Work required:
Render this sentence from the weight-loss accountability thread in Spanish: "Over the weekend I did not log all my food and the scale is showing it."

Selected text:
☆ ☆ ☆ ☆

Accountability Anyone? Topic


My birthday is march 7 it would be so nice to lose at least a couple pounds by then :)


Count me in! I’d like to be down 10lbs by mid April also. I have Fibromyalgia and struggle even getting steps in on most days. I would at least like to get up to 5000 steps regularly by the the same time.


I would like to join! I’d like to be down 10 pounds near late March-Early April :)


Over the weekend I did not log all my food and the scale is showing it. I’m disappointed in myself. However, today is a new day.


I am battling a slow process of weight lose. I would love an accountability partner. My biggest issue is getting motivated to use my treadmill at least 3 days a week


I'm trying to los 6 pds by March 17 - I'd like to join please


Welcome U1193834532 and anyone else who just joining. Let’s all try to show up, check in and support each other. Isn’t that what accountability about?

☆ ☆ ☆ ☆

Source material:
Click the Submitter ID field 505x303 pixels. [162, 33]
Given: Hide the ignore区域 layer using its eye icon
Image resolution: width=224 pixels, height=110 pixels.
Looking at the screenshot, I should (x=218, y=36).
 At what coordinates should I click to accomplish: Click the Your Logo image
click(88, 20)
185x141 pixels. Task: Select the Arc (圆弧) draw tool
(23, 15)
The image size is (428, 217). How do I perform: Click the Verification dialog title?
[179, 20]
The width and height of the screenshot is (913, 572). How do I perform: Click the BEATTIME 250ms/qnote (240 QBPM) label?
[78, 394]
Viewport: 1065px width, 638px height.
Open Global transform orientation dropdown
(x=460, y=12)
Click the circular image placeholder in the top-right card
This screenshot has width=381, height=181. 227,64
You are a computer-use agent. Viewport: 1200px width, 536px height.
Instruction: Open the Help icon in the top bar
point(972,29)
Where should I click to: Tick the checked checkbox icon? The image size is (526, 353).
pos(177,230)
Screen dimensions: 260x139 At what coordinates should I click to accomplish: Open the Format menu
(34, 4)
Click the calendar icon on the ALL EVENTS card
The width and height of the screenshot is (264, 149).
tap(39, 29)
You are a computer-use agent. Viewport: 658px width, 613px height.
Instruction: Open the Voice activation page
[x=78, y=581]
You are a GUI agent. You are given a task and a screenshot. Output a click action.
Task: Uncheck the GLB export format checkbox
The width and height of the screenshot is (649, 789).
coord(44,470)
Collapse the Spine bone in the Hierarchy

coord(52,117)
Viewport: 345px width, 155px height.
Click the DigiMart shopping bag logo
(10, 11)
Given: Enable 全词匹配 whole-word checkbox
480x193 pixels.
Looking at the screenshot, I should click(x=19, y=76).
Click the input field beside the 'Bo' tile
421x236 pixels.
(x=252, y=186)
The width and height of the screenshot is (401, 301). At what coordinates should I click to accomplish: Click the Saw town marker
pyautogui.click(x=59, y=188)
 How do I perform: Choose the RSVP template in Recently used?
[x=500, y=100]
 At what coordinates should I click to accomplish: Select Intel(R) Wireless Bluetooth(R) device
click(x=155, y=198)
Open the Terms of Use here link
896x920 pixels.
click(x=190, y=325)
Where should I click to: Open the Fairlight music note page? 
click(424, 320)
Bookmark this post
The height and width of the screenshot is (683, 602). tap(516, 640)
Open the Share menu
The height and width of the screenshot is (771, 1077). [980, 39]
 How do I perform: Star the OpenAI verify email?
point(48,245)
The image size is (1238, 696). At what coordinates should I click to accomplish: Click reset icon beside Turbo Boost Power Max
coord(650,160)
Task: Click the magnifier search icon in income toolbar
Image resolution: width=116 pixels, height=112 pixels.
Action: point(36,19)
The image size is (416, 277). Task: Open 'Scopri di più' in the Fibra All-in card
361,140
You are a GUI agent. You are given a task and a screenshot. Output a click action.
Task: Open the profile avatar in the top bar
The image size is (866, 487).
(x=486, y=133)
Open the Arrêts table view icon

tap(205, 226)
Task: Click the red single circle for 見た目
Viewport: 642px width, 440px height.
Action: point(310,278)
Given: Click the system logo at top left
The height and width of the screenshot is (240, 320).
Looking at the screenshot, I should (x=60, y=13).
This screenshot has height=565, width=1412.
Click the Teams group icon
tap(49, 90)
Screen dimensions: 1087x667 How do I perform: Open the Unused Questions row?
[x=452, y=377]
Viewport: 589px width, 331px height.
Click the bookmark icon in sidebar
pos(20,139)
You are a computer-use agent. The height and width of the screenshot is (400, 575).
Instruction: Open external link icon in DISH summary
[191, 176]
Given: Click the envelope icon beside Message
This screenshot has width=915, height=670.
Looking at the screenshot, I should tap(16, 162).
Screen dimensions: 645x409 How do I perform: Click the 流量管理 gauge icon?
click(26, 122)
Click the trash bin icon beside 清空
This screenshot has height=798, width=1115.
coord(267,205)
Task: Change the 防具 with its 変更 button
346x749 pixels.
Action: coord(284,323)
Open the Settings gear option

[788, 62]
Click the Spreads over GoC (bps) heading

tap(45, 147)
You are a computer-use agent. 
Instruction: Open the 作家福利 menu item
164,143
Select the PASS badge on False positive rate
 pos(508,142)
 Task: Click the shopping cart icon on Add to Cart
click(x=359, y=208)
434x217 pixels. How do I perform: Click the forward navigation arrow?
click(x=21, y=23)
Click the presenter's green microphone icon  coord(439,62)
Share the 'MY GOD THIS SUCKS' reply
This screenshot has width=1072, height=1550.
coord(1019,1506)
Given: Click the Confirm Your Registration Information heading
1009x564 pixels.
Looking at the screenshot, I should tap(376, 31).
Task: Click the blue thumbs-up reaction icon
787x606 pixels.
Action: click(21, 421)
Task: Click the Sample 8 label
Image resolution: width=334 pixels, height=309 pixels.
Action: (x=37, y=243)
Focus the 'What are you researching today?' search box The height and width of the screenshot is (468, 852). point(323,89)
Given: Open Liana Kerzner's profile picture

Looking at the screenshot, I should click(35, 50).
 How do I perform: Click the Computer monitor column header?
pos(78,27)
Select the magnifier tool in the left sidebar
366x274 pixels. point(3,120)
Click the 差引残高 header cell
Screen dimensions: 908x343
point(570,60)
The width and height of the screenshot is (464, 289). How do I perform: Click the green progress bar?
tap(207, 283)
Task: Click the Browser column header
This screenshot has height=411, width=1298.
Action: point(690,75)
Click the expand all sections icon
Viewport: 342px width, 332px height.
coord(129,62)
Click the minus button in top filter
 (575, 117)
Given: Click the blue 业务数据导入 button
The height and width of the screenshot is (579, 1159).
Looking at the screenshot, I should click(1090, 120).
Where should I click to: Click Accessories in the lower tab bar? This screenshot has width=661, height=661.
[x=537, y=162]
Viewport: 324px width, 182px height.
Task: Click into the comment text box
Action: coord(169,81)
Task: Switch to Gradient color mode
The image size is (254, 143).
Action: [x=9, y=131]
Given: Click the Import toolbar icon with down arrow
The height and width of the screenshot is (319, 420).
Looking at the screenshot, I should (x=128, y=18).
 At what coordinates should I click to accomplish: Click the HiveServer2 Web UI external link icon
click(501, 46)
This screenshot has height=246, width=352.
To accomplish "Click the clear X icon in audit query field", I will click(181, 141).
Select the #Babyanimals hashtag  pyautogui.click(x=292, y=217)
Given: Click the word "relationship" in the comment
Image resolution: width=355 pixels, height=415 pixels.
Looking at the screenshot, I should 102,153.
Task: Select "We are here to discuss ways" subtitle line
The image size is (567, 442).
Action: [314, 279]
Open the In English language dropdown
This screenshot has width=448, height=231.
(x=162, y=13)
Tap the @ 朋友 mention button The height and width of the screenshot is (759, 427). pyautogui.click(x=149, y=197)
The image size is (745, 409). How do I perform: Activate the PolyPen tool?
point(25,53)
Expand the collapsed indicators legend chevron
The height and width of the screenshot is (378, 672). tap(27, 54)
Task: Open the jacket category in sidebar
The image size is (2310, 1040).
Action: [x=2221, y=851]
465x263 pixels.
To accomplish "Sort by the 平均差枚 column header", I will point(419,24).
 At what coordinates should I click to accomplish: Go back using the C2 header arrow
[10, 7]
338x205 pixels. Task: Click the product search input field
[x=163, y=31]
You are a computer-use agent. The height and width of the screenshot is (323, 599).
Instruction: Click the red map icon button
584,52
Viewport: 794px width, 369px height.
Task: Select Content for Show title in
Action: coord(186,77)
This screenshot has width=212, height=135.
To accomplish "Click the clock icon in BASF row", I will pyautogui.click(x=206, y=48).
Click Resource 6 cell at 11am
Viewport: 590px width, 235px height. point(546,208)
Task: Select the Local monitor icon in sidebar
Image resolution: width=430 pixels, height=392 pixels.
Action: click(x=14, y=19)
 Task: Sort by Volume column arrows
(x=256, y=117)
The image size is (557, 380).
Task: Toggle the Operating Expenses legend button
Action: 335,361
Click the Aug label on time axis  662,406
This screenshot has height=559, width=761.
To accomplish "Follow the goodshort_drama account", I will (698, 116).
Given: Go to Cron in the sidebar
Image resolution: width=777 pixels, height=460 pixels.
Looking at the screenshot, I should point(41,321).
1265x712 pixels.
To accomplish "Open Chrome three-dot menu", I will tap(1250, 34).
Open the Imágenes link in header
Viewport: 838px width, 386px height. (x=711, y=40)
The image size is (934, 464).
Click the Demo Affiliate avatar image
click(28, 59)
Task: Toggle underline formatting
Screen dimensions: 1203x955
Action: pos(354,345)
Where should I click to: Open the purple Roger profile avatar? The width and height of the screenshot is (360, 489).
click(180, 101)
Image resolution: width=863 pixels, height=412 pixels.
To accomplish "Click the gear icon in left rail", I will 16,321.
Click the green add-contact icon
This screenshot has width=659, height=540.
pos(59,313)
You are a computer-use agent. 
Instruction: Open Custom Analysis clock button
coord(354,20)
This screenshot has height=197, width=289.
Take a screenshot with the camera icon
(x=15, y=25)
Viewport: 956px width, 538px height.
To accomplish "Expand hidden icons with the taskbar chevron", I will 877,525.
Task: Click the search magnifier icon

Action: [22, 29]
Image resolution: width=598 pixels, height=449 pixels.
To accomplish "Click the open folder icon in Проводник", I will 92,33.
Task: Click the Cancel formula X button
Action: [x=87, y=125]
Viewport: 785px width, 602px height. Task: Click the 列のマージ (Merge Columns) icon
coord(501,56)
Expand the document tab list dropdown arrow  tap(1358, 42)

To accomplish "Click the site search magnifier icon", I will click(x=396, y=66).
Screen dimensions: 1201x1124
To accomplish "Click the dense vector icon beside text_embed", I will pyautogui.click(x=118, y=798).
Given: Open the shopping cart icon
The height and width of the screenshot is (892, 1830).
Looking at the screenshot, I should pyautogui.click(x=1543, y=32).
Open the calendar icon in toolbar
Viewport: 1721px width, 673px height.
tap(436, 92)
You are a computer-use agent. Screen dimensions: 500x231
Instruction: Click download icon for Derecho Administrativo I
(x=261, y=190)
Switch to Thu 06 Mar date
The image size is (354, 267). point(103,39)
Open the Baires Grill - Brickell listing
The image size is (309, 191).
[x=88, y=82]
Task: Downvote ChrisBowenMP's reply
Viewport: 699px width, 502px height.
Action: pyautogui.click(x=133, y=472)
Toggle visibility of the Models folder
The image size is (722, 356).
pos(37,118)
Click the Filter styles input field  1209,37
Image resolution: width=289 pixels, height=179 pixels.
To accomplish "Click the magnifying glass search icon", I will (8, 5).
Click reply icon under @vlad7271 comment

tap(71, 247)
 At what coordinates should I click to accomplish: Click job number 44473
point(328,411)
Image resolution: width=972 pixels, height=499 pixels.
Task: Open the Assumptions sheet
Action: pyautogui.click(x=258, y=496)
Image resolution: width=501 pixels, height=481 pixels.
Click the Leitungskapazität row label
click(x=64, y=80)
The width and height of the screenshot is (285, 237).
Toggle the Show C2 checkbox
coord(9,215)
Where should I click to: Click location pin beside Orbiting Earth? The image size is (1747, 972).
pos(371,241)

☆ ☆ ☆ ☆

Finished exercise:
Durante el fin de semana no registré toda mi comida y la báscula lo está mostrando.